Hand hygiene is one of the most important ways to prevent infections in the hospital. A new study indicates that health workers are more likely to clean their hands when other workers are nearby due to subtle peer pressure.

“Social network effects, or peer effects, have been associated with smoking, obesity, happiness and worker productivity. As we found, this influence extends to hand hygiene compliance, too,” said Philip Polgreen, MD, of the University of Iowa’s Carver College of Medicine and an author of the study, says in a news release. “Healthcare workers’ proximity to their peers had a positive effect on their hand hygiene adherence.”

For 10 days, 24 hours a day, researchers used a custom-built, badge-based system to assess hand hygiene in all healthcare workers in the medical intensive care unit. (The term “hand hygiene” refers to either handwashing or the use of alcohol-based hand sanitizers to kill germs on the hands.)
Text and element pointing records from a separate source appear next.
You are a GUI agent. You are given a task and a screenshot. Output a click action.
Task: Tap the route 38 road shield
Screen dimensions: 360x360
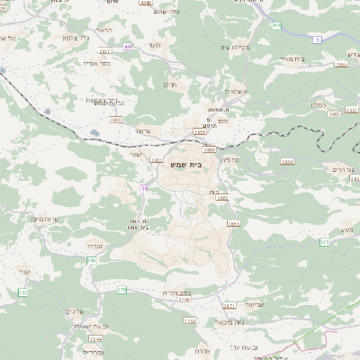click(144, 188)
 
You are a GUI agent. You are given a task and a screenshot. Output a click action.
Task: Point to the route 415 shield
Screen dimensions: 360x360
click(275, 25)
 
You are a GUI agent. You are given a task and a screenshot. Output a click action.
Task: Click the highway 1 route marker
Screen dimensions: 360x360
click(319, 40)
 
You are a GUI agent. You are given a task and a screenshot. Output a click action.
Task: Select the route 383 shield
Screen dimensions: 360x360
click(91, 260)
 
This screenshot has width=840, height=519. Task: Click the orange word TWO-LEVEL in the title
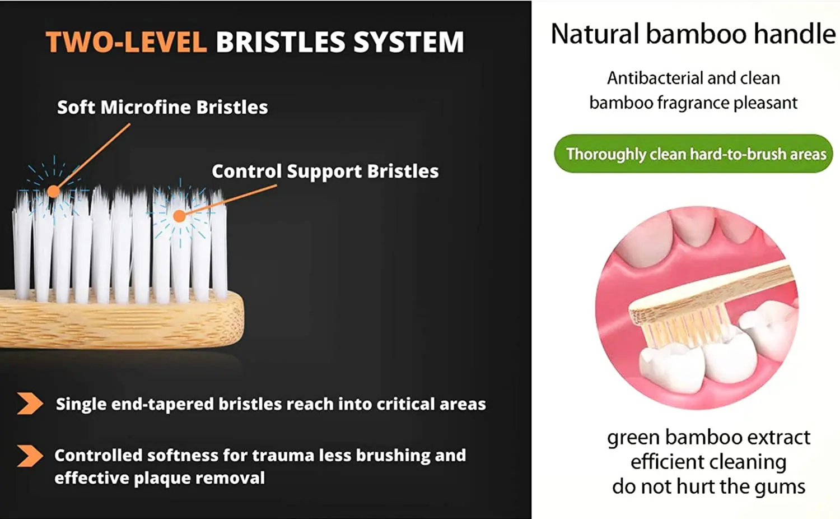coord(126,43)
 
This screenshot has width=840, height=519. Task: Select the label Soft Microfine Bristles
coord(162,107)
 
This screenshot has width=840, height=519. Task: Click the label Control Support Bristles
coord(325,171)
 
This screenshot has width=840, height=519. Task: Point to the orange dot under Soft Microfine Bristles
coord(53,192)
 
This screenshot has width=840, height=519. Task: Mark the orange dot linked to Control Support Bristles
coord(179,216)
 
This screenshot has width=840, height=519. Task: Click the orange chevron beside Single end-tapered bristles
coord(30,404)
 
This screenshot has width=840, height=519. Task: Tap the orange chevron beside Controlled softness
coord(30,456)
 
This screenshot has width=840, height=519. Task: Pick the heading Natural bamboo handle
coord(693,34)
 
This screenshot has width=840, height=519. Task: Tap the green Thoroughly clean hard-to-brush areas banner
coord(693,154)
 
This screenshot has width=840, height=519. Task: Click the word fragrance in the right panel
coord(692,103)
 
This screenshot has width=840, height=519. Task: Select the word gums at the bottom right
coord(781,486)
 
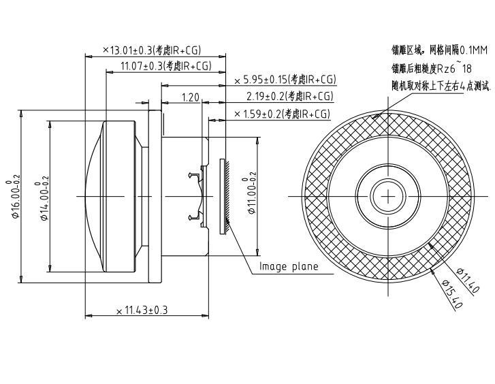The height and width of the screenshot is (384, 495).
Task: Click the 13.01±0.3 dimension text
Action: pos(155,50)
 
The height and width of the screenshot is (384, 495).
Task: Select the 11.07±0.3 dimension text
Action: pos(165,66)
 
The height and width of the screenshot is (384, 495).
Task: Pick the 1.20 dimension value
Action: pos(190,97)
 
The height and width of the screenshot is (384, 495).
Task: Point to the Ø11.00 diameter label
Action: pos(251,193)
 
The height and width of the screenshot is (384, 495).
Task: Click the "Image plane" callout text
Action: pos(289,266)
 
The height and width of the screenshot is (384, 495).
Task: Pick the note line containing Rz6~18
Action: pos(436,68)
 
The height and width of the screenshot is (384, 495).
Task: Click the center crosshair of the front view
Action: pos(386,193)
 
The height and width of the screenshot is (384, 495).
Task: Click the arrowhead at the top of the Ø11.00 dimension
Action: pos(257,140)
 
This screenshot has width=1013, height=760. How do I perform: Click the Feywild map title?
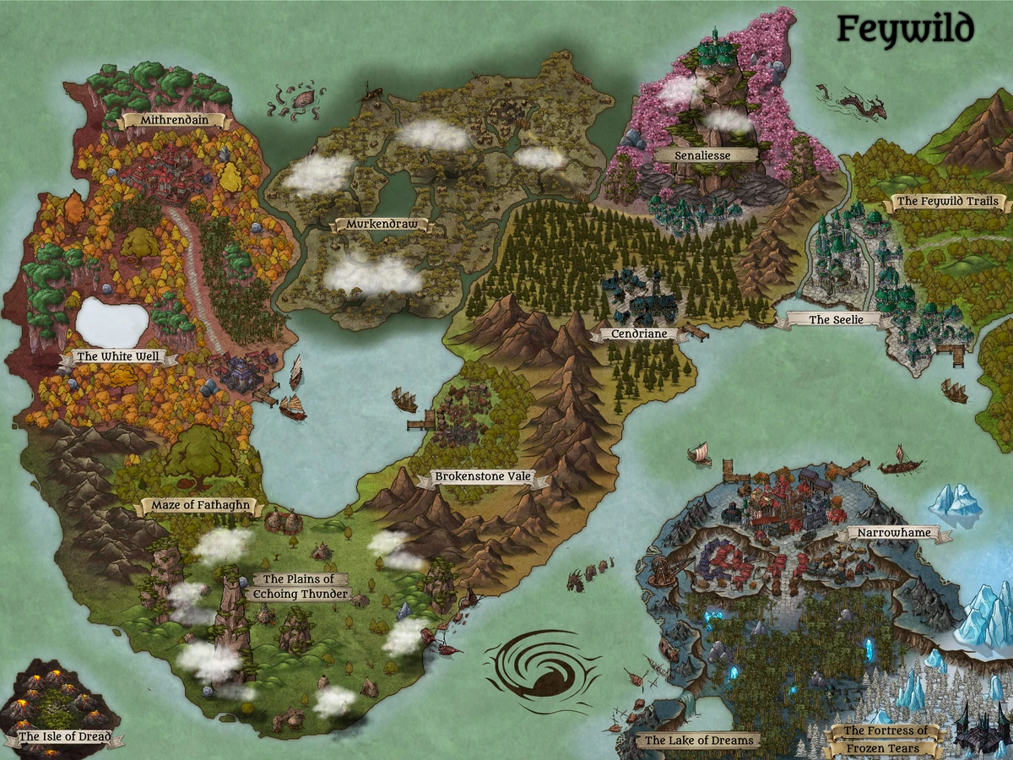pyautogui.click(x=905, y=30)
Physicians, nurses, and critical care staff randomly received badges at the start of each shift. The badges collected information about the workers’ proximity and hand hygiene compliance when they went in or out of patient rooms. Researchers recorded 47,694 opportunities for hand hygiene, both in patient rooms and out of their rooms.

Researchers found that the workers were seven percent more likely to follow hand hygiene protocols when other workers were closeby compared to when the workers were by themselves. When a worker was alone, the adherence to hand hygiene rate was 20.85 percent; when other workers were present, the adherence was 27.90 percent. The results were similar throughout the day.

The authors note that the results probably are related to “the importance of social environment in healthcare and have important implications for understanding how human behavior affects the spread of diseases within healthcare settings.”

According to the CDC, in the United States, hospital patients get an estimated 722,000 infections each year. That’s about 1 infection for every 25 patients. Hospital infections can be life-threatening and hard to treat; hand hygiene is one of the most important ways to prevent their spread.